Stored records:
● ● ● ●
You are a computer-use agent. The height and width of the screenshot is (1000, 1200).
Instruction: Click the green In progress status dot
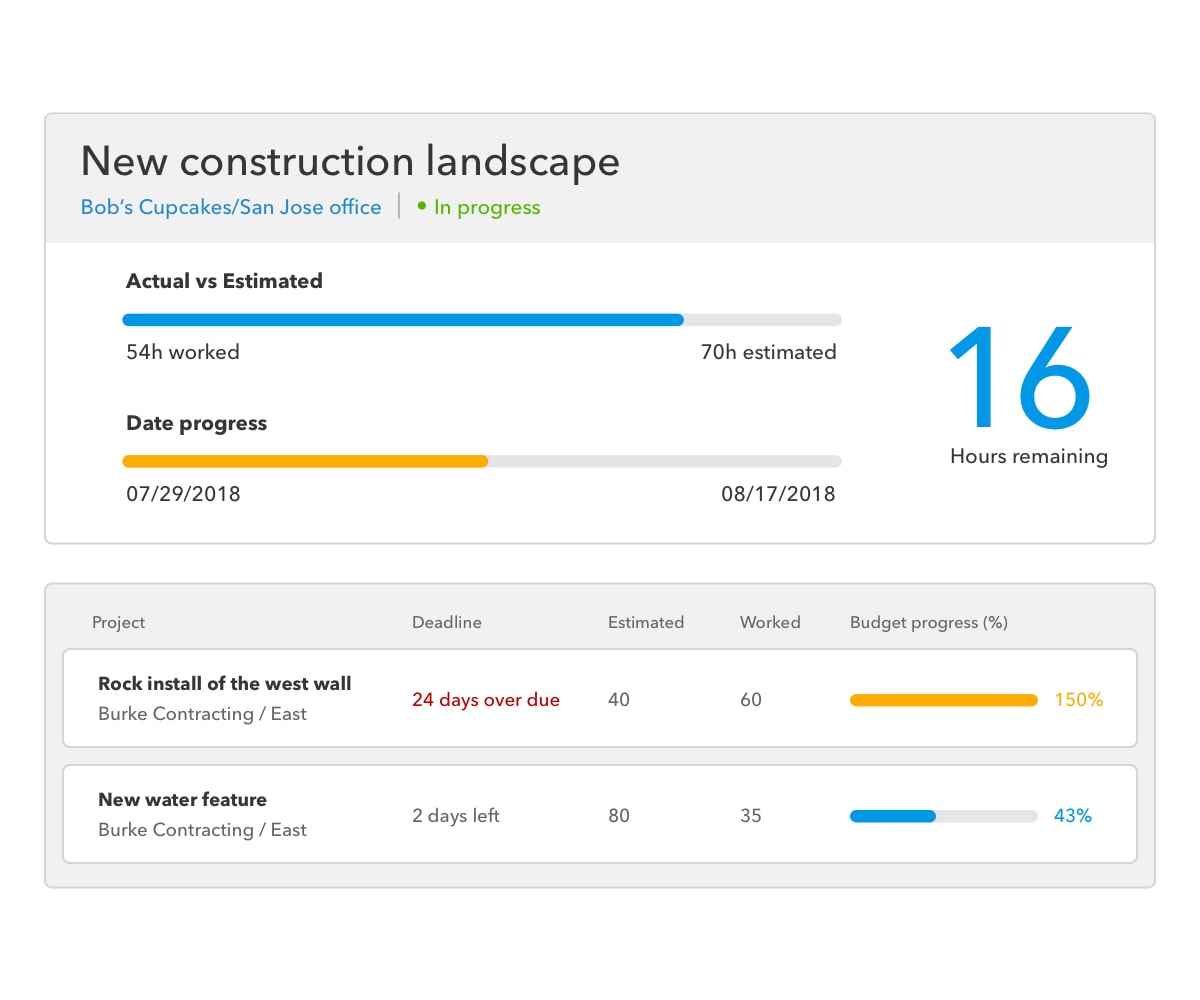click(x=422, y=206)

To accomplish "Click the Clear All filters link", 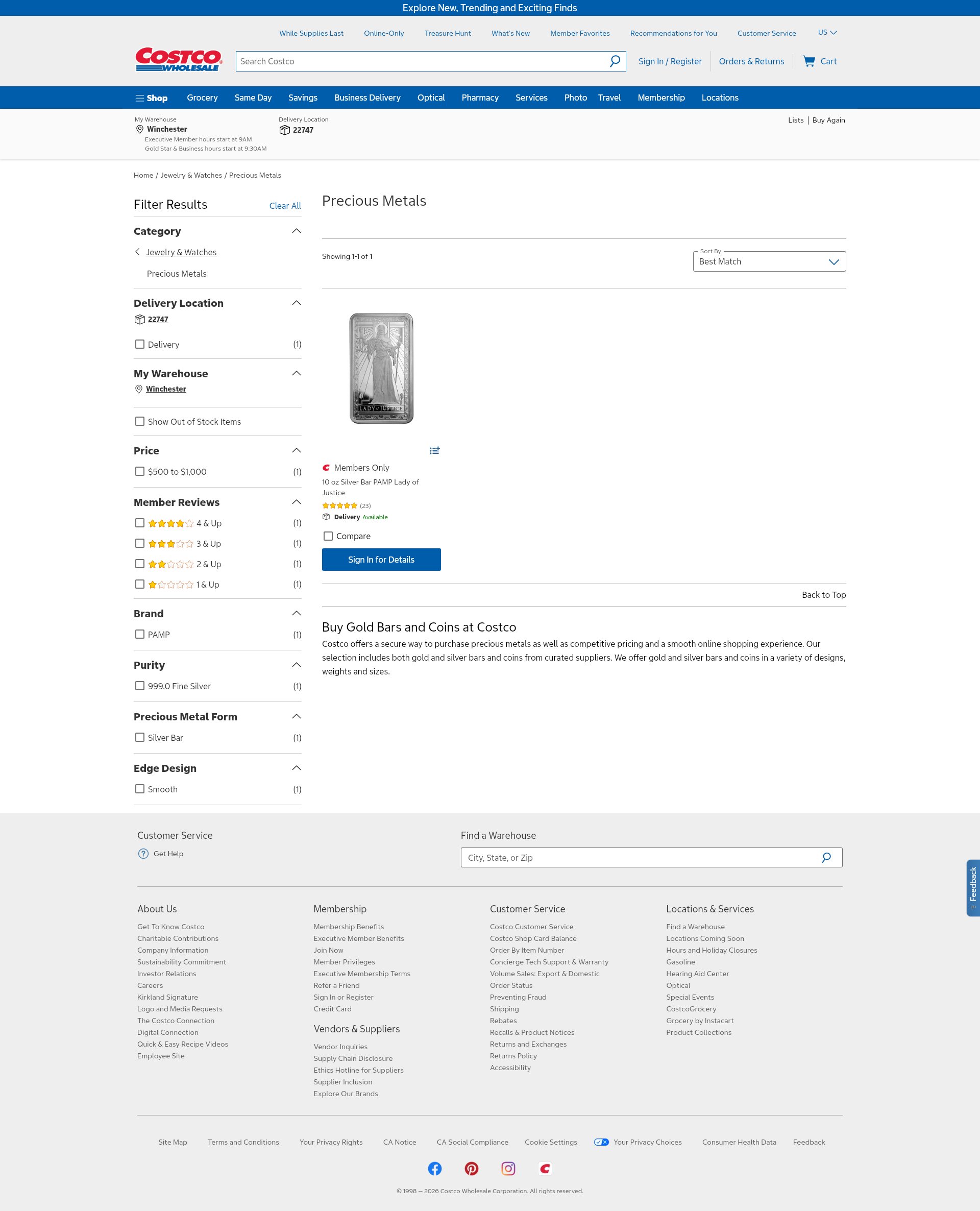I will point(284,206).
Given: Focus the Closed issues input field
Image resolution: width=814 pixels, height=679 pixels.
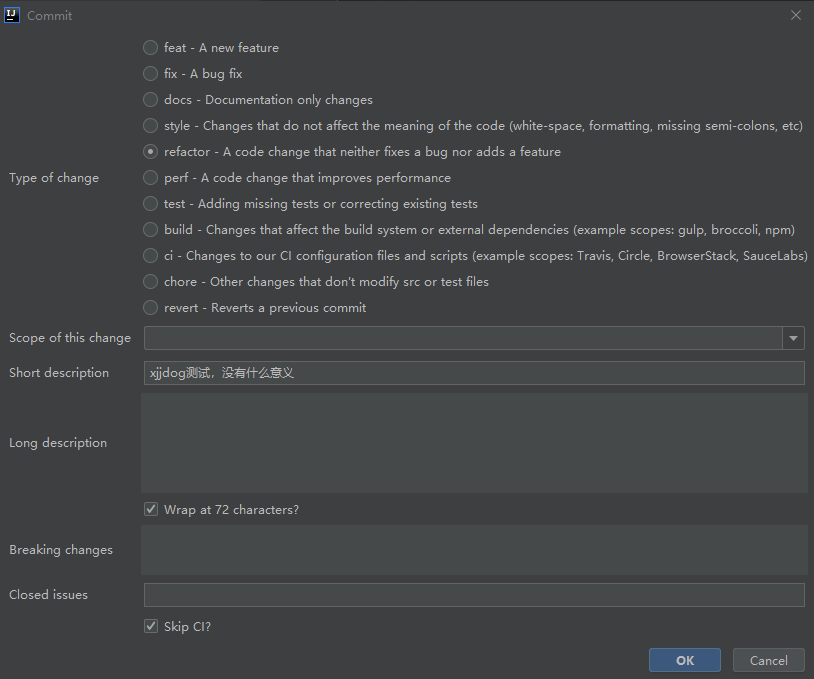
● ● ● ●
> **Written instruction**
Please quote the lines verbatim, starting at the line that contains "Given: Focus the Closed issues input field" and ending at the last of the records. Leave the pictures out of your answer.

> **Solved problem**
Given: Focus the Closed issues input field
Image resolution: width=814 pixels, height=679 pixels.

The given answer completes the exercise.